---------- Pasaje del ejercicio
Hay un lugar en la Provincia de Santa Cruz, abundante en pingüinos desde hace milenios, donde Fitz Roy hizo reparar la nave Beagle, esa en la que viajaba Charles Darwin.
El trabajo consistió en agregar al casco planchas de cobre antes de cruzar al Océano Pacífico y quizás, como decía Anibal Ford, continuar con las tareas de espionaje que se le habían encomendado.
Décadas después, en ese inhóspito lugar, la marina argentina tenía previsto hacer balizamientos que permitirían luego colocar faros para favorecer la navegación de la zona. Había que tomar medidas, establecer distancias, colocar marcas.
Era la mañana del 25 de enero de 1916. Para la tarea de medir distancias que permitieran confeccionar un mapa actualizado se había designado al Ingeniero Maquinista de 3* Ricardo Iribas. El barco “Alférez McKinlay” lo dejó con un teodolito en un tranquilo islote pedregoso, y de acuerdo al protocolo, luego de que hiciera sus mediciones se lo pasaría a buscar.
--------------------
---------- Datos del ejercicio
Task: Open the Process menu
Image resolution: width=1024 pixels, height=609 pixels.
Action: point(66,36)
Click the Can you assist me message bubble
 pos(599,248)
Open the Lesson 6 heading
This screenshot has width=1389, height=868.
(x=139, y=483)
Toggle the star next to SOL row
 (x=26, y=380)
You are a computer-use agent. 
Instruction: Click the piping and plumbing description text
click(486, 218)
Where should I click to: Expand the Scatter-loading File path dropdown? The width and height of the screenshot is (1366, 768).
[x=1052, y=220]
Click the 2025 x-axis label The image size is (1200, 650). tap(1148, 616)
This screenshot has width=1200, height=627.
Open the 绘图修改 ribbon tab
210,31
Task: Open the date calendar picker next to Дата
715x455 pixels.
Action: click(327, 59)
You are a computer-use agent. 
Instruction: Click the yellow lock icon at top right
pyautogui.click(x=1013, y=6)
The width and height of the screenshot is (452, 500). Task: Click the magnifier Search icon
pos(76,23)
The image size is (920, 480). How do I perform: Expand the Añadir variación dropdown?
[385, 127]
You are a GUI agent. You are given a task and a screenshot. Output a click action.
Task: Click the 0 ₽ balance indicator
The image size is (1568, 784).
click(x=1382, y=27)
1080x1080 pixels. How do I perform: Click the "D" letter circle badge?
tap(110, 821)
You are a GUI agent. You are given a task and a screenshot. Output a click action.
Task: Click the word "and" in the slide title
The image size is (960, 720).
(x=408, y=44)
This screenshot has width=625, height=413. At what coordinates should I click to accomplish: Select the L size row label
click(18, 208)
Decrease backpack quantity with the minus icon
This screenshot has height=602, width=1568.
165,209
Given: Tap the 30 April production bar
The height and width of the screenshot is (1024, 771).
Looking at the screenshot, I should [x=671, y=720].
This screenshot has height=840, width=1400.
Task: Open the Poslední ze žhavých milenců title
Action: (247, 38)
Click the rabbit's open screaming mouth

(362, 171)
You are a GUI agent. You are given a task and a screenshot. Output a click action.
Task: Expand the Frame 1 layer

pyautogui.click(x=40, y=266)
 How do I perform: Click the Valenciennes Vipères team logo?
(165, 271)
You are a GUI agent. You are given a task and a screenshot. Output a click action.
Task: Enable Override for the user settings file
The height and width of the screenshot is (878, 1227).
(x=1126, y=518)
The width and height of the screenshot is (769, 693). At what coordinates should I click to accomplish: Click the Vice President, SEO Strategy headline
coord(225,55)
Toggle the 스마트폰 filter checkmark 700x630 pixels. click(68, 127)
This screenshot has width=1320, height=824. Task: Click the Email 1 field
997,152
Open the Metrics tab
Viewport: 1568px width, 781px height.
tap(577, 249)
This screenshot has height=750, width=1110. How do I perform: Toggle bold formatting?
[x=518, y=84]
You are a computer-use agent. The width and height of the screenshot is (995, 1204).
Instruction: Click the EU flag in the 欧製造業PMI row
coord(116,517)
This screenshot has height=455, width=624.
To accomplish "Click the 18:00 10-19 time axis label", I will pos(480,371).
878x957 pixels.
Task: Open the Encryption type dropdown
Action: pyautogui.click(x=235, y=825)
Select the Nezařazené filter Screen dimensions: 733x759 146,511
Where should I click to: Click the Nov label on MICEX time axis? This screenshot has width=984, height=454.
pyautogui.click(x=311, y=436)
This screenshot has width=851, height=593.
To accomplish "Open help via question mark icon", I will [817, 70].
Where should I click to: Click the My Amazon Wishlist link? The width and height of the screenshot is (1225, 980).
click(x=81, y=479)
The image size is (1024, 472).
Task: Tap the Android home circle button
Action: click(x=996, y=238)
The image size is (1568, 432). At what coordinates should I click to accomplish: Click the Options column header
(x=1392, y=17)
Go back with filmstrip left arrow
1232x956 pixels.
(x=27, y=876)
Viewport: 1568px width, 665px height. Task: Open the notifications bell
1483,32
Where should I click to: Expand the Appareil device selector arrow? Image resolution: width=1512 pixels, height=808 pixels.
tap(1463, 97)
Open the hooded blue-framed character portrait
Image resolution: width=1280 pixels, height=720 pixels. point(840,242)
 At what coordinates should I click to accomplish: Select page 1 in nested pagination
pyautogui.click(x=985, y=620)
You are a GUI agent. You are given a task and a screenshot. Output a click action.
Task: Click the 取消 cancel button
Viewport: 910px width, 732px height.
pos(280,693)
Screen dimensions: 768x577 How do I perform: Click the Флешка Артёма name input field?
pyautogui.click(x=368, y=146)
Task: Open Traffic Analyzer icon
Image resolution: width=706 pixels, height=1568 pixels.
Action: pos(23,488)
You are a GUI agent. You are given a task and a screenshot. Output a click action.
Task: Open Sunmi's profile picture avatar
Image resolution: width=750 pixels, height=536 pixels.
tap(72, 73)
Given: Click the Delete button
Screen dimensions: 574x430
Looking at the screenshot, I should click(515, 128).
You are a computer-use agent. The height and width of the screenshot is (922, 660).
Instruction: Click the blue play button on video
--------------------
## Lista de tareas
1 > ¿Concuerdan con el pasaje las afirmaciones (a), (b) y (c)? Conteste sí o no a cada una y cite textualmente las palabras del pasaje que lo deciden.
(a) El barco que dejó a Ricardo Iribas en el islote era el "Alférez McKinlay".
(b) Las planchas de cobre se agregaron al casco del Beagle después de cruzar al Océano Pacífico.
(c) A Ricardo Iribas se le encargó medir distancias para confeccionar un mapa actualizado.
2 > ¿Puede citar del pasaje todo lo que va desde "Hay un lugar" hasta "le habían encomendado."?

## Respuestas por tarea
1 >
(a) Sí: «El barco “Alférez McKinlay” lo dejó con un teodolito en un tranquilo islote pedregoso».
(b) No: «agregar al casco planchas de cobre antes de cruzar al Océano Pacífico».
(c) Sí: «Para la tarea de medir distancias que permitieran confeccionar un mapa actualizado se había designado al Ingeniero Maquinista de 3* Ricardo Iribas».

2 >
Hay un lugar en la Provincia de Santa Cruz, abundante en pingüinos desde hace milenios, donde Fitz Roy hizo reparar la nave Beagle, esa en la que viajaba Charles Darwin.
El trabajo consistió en agregar al casco planchas de cobre antes de cruzar al Océano Pacífico y quizás, como decía Anibal Ford, continuar con las tareas de espionaje que se le habían encomendado.